El colectivo de rechazo aceptó sumarse a los encuentros tras modificarse las fechas de las reuniones, las cuales evaluarán las 13 condicionantes ambientales impuestas al proyecto.
El Gobierno de México inició un proceso de concertación clave en Los Mochis y Topolobampo, Sinaloa, al convocar a mesas de diálogo técnico y social enfocadas en el proyecto de la planta de fertilizantes de la empresa Gas y Petroquímica de Occidente (GPO). Mauricio Rodríguez Alonso, representante del Gobierno Federal para esta obra, confirmó de manera oficial que el colectivo opositor AquíNo aceptó integrarse a estas reuniones de trabajo, luego de que las autoridades federales accedieran a reagendar las fechas de los encuentros conforme a las solicitudes de la agrupación.
El despliegue de estas mesas busca disipar de manera directa las dudas de la población civil, colectivos ambientalistas, productores agrícolas, académicos y comunidades indígenas sobre el impacto real de la planta de GPO. Rodríguez Alonso precisó que el Gobierno Federal actuará estrictamente como rector y garante de la neutralidad del proceso, asegurando un piso parejo de escucha tanto para los promotores del desarrollo económico regional como para las agrupaciones que mantienen una postura de rechazo histórico al complejo petroquímico.
La discusión principal girará en torno a los derechos indígenas, la generación de empleo local y la viabilidad ecológica de la planta, cuya autorización ambiental otorgada por la Secretaría de Medio Ambiente y Recursos Naturales (Semarnat) se encuentra sujeta a un permiso condicionado. Durante los encuentros se desglosarán los mecanismos de supervisión oficiales para garantizar que la empresa no incurra en violaciones normativas, bajo advertencia de suspensión inmediata de las obras en caso de incumplimiento de los acuerdos de vigilancia.

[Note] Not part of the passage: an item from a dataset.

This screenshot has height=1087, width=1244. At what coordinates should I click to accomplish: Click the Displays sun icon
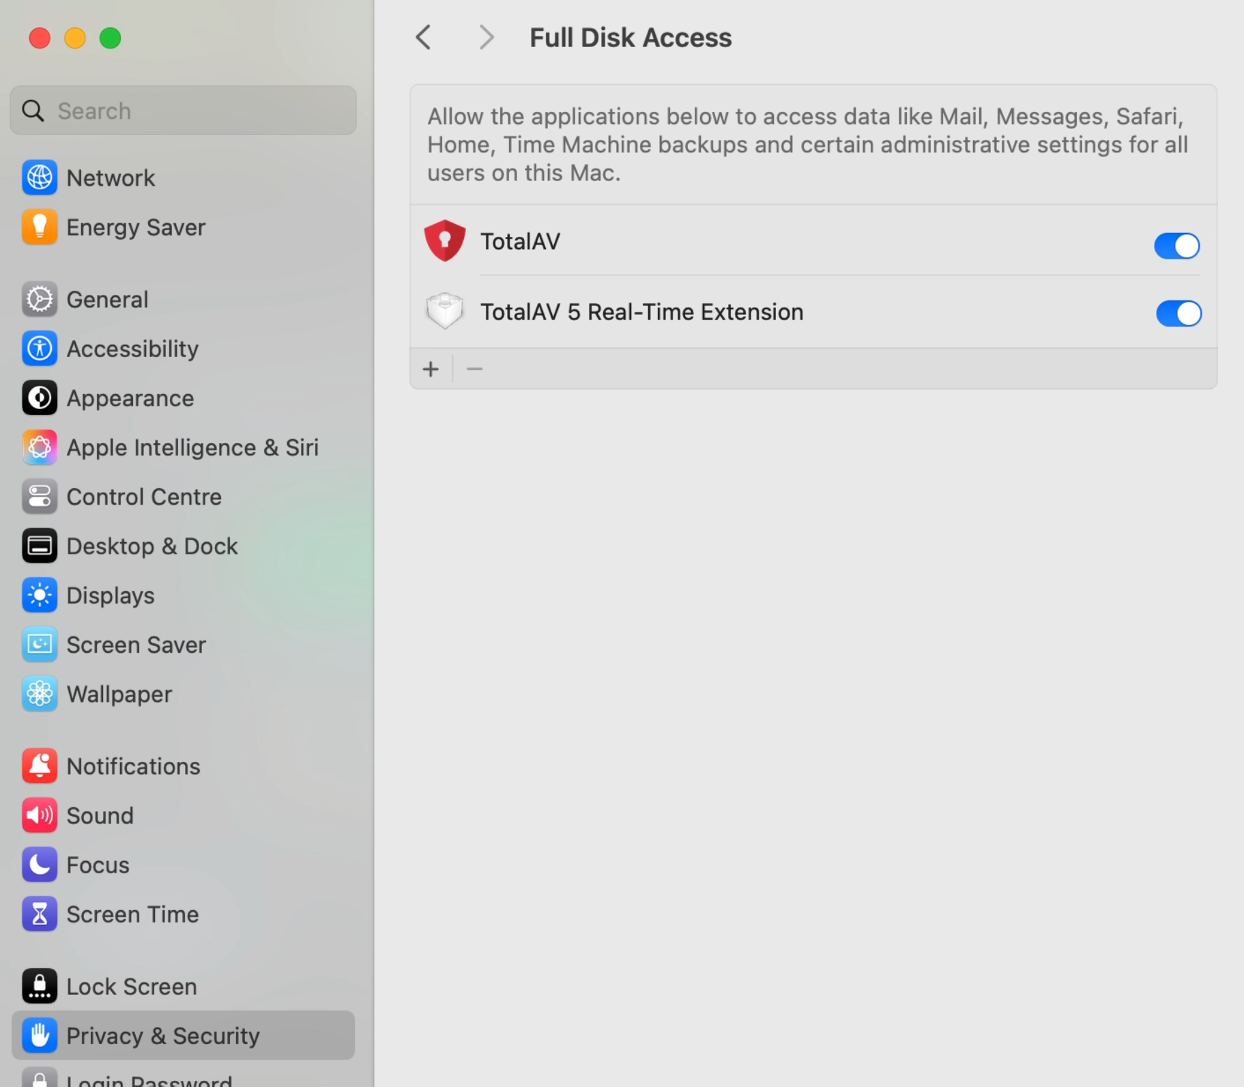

La autorización ambiental otorgada por la Semarnat para la planta de GPO en Topolobampo se compone de 13 condicionantes obligatorias.
El colectivo opositor AquíNo confirmó formalmente su participación tras la reprogramación de las fechas por parte del Gobierno Federal.
Las medidas obligadas contemplan programas permanentes de monitoreo de temperatura, calidad del agua y conservación de manglares durante la construcción y operación.
La apertura de este espacio de debate directo marca un punto de inflexión en el conflicto territorial y ambiental de Topolobampo, posicionando la supervisión comunitaria como el eje rector para definir el avance o la parálisis definitiva de la millonaria infraestructura de fertilizantes.